A Trail of Laughters is an album of unease. Its beatless swells and shimmers evoke shudders, and spooky sonic details give way to swarming masses of dark matter. Created as a way for Amini to process his night terrors, the album consistently taps into a kind of nocturnal eeriness—a half-awake shiver that is as universal as it is uncanny.
SAHAB spent his childhood between Yazd and Tehran in Iran and California, where he currently resides. His self-titled seventh album is an outlier in the Zabte Sote catalog, utilizing hip-hop beats and loops, dreamy synths, and, on “MUSHI,” a gospel choir. It’s a pop album that  stretches the scope of pop music. The lyrics are remarkably direct, expressing anxiety, rage, and disillusion, whether it’s “MOCHA”’s “They don’t care about you and I” or SAHAB’s declaration on “MASKS”: “Now I never want to leave my home.” Still, the complex, soulful soundscapes radiate a sense of hope—a juxtaposition that allows the songs to provide both diagnosis and relief.
Ariwo is a collaboration between London-based Pouya Ehsaei—who’s released albums defined by ferociously austere electronic minimalism on Zabte Sote—Cuban percussionists Hammadi Valdez and Oreste Noda, British trumpeter Sam Warner, and Cuban saxophonists Regis Molina. On 2019’s Quasi, deep electronic bass, beats, and arpeggios spiral across melancholic brass and open-ended rhythms. The darkness of the electronics give these tracks a kind of monolithic dread that recalls Ehsaei’s solo works, but it’s offset by blasts of vibrancy and color from his collaborators. It’s cosmic body music, a glorious celebration of light and dark.
Siavash Hakim and Farshad Xajehnassiri (tarxun), both based in Iran, chose for the title of their 2021 album a Welsh word meaning a deep longing for something that perhaps never was. It’s an apt reflection of their enigmatic music; on Hiraeth, Hakim’s trumpet and keys frequently drift into dusty twilight, while tarxun’s guitar and bass veer towards something approaching early ’90s post-rock. The result is a kind of haunting dark jazz, music that’s suffused with an alluring sense of mystery.
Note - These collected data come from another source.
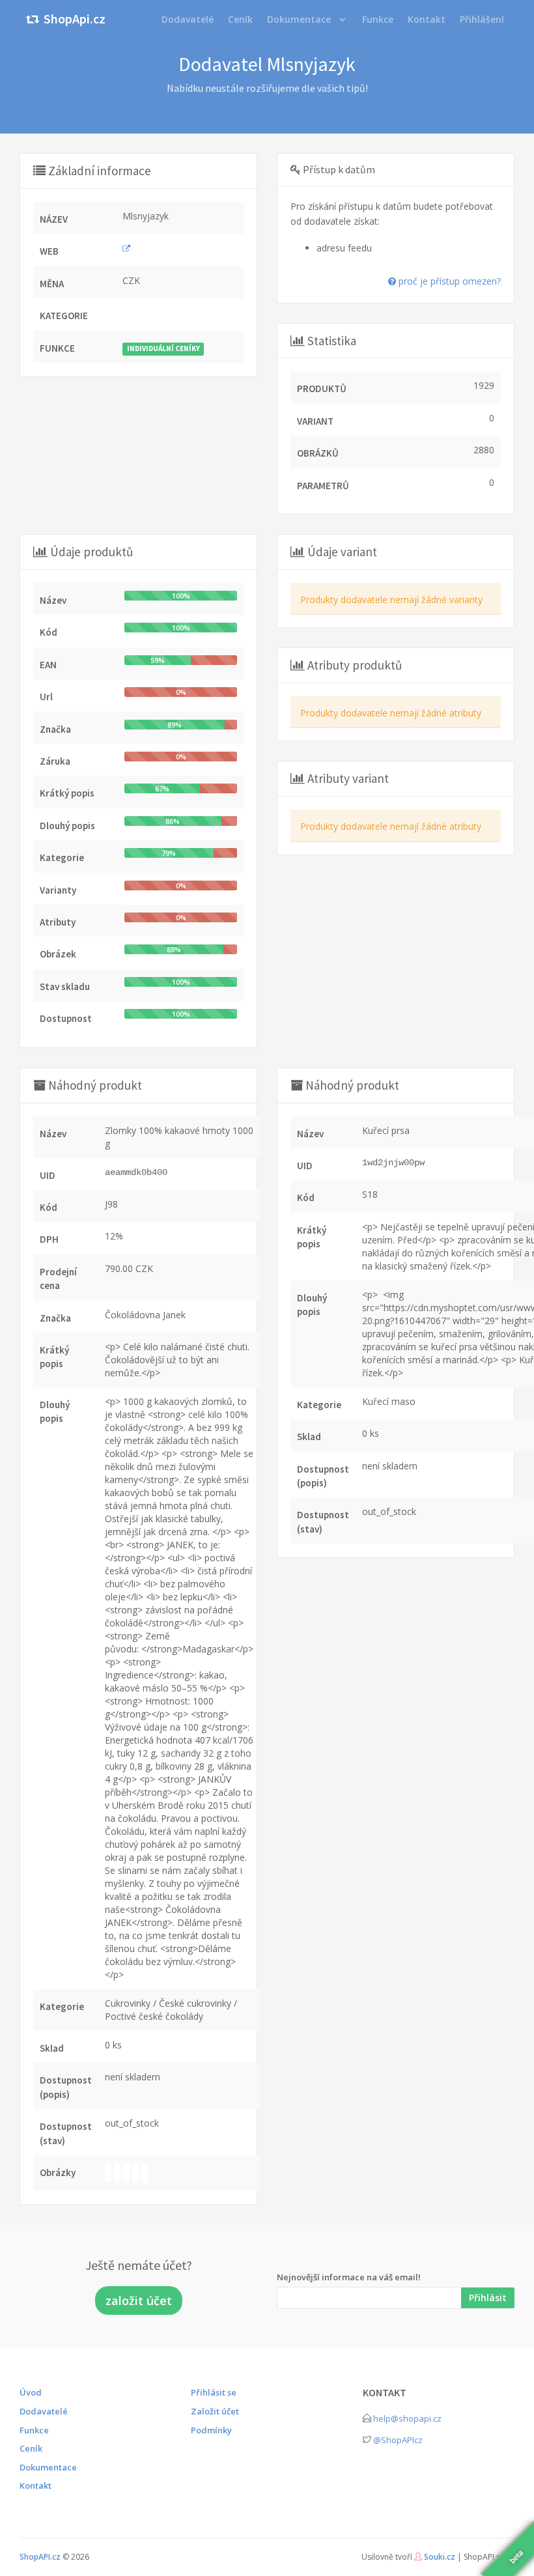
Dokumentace (299, 19)
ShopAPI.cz (40, 2556)
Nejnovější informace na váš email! (349, 2277)
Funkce (34, 2430)
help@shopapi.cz (407, 2418)
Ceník (31, 2448)
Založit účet (215, 2411)
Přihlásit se (213, 2392)
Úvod (31, 2392)
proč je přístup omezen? (448, 281)
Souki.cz (439, 2556)
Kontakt (35, 2485)
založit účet (138, 2300)
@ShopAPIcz (398, 2440)
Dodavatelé (44, 2411)
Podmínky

Though he’s little known outside the country, the late Morteza Mahjubi is an important figure in Iran. “I love his music,” says Ebtekar. “He’s very well-known among Iranians. Even if people don’t know his name, they’ve heard his beautiful music.” This, the first of two compilations from the UK label Death Is Not The End, captures Mahjubi’s improvisations for national radio, which were broadcast on the Golha programs between 1956 and 1965. Although occasionally featuring vocalists and other instrumentation, the tracks here mostly consist of Mahjubi on solo piano, playing gorgeous, ornate pieces that showcase the unique tonality that Mahjubi summoned from the instrument.